(Dataset items)
◇ ◇ ◇ ◇

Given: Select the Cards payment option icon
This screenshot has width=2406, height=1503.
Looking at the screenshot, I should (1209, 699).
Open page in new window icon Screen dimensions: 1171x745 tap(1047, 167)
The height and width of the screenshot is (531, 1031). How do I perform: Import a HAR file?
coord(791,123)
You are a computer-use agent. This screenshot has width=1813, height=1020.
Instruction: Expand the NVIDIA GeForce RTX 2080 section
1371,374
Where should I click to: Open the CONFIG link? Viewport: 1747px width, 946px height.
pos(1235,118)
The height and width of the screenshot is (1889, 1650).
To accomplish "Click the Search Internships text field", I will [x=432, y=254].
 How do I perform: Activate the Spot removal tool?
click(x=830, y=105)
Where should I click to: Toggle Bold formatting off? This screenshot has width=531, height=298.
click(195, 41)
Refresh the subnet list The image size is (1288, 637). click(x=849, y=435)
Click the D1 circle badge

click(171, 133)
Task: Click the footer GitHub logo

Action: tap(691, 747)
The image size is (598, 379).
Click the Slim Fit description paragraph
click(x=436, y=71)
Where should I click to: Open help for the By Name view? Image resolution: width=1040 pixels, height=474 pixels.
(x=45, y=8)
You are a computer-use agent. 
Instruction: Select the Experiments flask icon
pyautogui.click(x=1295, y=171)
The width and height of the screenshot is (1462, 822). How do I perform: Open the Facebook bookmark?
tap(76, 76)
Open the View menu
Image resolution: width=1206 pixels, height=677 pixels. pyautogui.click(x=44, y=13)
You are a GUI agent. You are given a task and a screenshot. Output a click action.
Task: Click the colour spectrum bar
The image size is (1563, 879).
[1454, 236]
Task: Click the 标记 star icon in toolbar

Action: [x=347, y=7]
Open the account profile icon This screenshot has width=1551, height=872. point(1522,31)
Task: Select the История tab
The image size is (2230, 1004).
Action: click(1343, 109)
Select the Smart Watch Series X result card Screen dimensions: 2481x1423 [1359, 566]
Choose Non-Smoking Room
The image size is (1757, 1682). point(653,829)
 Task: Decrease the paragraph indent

◇ ◇ ◇ ◇

→ Required work
Would you please return all lines of the data that include the word "dimensions"?

→ Result
Open page in new window icon Screen dimensions: 1171x745 tap(1047, 167)
Select the Smart Watch Series X result card Screen dimensions: 2481x1423 [1359, 566]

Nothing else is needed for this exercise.